Starting at the line that contains "using its arrow" and ending at the line that contains "Given: Select the LOGO graphic in the header", the lines below are to be given again exactly, with nothing added.

___ Record excerpts

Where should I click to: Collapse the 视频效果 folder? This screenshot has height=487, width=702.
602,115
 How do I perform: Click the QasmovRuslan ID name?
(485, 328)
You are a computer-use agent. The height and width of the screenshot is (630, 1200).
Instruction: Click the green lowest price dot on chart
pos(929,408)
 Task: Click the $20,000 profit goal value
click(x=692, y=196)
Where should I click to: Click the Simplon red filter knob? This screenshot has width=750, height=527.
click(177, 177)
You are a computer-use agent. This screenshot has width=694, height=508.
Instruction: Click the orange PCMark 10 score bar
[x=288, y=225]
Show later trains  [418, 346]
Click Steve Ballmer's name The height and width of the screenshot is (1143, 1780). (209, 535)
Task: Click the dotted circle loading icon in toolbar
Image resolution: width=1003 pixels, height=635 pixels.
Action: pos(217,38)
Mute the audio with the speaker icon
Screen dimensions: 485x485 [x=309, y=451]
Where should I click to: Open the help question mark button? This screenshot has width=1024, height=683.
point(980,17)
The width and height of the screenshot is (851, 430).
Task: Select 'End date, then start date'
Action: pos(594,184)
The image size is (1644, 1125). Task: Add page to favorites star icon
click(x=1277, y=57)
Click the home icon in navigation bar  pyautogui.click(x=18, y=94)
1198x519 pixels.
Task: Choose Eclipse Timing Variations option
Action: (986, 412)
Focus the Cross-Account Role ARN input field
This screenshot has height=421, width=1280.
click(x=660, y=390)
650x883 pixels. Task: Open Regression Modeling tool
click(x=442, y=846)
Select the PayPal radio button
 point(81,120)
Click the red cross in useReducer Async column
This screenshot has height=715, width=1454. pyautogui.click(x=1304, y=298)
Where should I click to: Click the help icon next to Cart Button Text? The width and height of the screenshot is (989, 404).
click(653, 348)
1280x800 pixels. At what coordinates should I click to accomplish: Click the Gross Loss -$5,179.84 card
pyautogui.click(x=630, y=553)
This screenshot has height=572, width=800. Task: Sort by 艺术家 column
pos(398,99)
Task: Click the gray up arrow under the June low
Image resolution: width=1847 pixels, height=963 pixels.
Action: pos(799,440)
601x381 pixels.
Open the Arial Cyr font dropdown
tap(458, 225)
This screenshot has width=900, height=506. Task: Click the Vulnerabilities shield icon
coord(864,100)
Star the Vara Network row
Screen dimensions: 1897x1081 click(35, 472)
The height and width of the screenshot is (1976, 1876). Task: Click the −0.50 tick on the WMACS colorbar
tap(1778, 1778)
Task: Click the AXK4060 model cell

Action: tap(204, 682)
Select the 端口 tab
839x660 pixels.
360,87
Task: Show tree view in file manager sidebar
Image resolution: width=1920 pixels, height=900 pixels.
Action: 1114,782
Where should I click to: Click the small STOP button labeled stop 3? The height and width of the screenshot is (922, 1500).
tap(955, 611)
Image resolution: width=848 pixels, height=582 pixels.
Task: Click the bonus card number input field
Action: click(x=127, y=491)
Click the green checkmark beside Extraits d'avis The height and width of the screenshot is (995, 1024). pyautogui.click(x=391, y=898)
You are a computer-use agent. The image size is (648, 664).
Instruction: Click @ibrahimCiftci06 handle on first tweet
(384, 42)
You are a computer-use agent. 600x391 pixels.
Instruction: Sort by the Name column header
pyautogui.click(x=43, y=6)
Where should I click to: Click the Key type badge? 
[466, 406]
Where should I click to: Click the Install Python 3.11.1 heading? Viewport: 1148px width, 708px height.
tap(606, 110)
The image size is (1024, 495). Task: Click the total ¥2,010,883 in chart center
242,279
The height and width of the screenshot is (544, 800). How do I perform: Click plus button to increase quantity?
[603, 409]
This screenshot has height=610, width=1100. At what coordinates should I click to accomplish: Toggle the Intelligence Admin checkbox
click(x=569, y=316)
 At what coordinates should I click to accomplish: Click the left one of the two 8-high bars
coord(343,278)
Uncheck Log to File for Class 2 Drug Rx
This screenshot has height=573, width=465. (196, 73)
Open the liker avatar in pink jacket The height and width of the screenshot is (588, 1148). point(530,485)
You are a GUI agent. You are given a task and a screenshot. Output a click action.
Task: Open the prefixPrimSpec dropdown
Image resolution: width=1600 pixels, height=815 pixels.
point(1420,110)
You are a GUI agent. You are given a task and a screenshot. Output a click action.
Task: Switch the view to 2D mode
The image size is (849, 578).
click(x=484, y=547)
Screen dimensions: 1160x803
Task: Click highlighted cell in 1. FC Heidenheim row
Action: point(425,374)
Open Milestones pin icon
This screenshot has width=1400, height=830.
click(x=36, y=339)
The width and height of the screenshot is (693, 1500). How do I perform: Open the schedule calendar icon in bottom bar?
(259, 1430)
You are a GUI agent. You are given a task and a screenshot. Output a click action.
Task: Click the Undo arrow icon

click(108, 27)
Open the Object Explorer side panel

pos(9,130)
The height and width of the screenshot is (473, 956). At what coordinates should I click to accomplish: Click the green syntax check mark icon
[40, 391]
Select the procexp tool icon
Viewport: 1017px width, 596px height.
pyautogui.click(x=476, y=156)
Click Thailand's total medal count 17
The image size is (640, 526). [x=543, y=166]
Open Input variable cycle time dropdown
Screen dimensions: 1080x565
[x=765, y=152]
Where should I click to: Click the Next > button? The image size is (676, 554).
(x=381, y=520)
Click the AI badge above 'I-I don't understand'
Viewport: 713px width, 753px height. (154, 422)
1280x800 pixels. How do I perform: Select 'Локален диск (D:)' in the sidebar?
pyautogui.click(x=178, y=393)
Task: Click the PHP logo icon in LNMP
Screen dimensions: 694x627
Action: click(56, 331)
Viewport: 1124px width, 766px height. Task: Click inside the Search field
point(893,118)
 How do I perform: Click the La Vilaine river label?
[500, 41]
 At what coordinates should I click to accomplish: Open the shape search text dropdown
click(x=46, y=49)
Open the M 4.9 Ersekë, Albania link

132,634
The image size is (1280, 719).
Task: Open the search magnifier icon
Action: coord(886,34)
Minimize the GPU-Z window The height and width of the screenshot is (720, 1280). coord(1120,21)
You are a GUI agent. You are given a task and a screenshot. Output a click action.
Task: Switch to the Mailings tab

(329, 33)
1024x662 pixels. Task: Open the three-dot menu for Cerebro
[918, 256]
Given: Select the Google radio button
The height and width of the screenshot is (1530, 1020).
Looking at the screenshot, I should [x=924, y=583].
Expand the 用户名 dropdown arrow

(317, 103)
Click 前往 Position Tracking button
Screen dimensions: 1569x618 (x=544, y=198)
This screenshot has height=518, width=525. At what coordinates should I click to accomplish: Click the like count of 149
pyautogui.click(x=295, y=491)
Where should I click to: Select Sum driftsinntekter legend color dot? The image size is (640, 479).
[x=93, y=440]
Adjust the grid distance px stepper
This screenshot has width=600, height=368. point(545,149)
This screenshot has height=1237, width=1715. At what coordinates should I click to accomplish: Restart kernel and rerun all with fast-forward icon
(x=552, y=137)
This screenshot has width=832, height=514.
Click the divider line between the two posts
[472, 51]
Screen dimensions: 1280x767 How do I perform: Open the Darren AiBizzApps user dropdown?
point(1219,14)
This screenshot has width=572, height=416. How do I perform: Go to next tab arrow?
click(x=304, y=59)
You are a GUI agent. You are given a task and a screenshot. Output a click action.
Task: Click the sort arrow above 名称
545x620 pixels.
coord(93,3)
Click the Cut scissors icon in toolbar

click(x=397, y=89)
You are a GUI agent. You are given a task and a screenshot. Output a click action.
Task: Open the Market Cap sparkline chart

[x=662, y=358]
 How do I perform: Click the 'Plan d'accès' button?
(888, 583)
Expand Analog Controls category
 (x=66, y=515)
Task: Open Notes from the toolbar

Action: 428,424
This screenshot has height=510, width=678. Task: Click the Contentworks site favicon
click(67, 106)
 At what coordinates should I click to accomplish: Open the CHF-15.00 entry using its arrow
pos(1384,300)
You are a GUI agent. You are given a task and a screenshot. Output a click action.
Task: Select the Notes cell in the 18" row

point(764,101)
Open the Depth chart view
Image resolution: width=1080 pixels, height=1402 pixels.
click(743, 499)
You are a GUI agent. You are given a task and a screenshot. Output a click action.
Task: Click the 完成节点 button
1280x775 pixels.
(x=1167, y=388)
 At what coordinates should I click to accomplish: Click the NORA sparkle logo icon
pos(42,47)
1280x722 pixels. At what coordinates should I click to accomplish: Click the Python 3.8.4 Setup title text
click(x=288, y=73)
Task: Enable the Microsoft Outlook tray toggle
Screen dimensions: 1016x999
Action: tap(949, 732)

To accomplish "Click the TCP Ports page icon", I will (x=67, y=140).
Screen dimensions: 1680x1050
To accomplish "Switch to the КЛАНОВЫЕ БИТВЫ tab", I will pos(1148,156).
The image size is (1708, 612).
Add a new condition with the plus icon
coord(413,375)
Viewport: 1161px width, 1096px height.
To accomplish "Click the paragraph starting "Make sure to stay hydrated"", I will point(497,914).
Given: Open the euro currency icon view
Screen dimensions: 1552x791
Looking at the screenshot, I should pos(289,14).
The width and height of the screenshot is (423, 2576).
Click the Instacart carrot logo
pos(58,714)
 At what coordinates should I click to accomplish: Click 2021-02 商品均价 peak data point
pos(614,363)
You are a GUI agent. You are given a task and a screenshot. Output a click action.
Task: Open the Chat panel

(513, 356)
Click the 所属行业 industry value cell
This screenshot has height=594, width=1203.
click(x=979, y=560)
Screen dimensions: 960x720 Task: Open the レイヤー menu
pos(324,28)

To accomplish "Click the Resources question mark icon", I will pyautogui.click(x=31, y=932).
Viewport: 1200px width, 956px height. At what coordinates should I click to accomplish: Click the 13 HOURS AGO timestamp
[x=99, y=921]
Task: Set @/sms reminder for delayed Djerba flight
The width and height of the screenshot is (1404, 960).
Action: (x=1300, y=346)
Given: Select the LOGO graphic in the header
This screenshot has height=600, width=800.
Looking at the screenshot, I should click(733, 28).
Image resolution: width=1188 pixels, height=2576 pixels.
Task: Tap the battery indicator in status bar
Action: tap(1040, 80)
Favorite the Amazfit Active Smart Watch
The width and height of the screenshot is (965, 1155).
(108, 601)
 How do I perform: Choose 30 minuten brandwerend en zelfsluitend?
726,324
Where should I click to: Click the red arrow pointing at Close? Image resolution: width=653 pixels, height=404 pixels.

______

Reply
 At what coordinates should I click to accomplish: Open the CHF-15.00 entry using its arrow
pos(1384,300)
You are a GUI agent. You are given a task and a screenshot. Output a click action.
Task: Select the Notes cell in the 18" row

point(764,101)
Open the Depth chart view
Image resolution: width=1080 pixels, height=1402 pixels.
click(743, 499)
You are a GUI agent. You are given a task and a screenshot. Output a click action.
Task: Click the 完成节点 button
1280x775 pixels.
(x=1167, y=388)
 At what coordinates should I click to accomplish: Click the NORA sparkle logo icon
pos(42,47)
1280x722 pixels. At what coordinates should I click to accomplish: Click the Python 3.8.4 Setup title text
click(x=288, y=73)
Task: Enable the Microsoft Outlook tray toggle
Screen dimensions: 1016x999
Action: tap(949, 732)

To accomplish "Click the TCP Ports page icon", I will (x=67, y=140).
Screen dimensions: 1680x1050
To accomplish "Switch to the КЛАНОВЫЕ БИТВЫ tab", I will pos(1148,156).
The image size is (1708, 612).
Add a new condition with the plus icon
coord(413,375)
Viewport: 1161px width, 1096px height.
To accomplish "Click the paragraph starting "Make sure to stay hydrated"", I will point(497,914).
Given: Open the euro currency icon view
Screen dimensions: 1552x791
Looking at the screenshot, I should pos(289,14).
The width and height of the screenshot is (423, 2576).
Click the Instacart carrot logo
pos(58,714)
 At what coordinates should I click to accomplish: Click 2021-02 商品均价 peak data point
pos(614,363)
You are a GUI agent. You are given a task and a screenshot. Output a click action.
Task: Open the Chat panel

(513, 356)
Click the 所属行业 industry value cell
This screenshot has height=594, width=1203.
click(x=979, y=560)
Screen dimensions: 960x720 Task: Open the レイヤー menu
pos(324,28)

To accomplish "Click the Resources question mark icon", I will pyautogui.click(x=31, y=932).
Viewport: 1200px width, 956px height. At what coordinates should I click to accomplish: Click the 13 HOURS AGO timestamp
[x=99, y=921]
Task: Set @/sms reminder for delayed Djerba flight
The width and height of the screenshot is (1404, 960).
Action: (x=1300, y=346)
Given: Select the LOGO graphic in the header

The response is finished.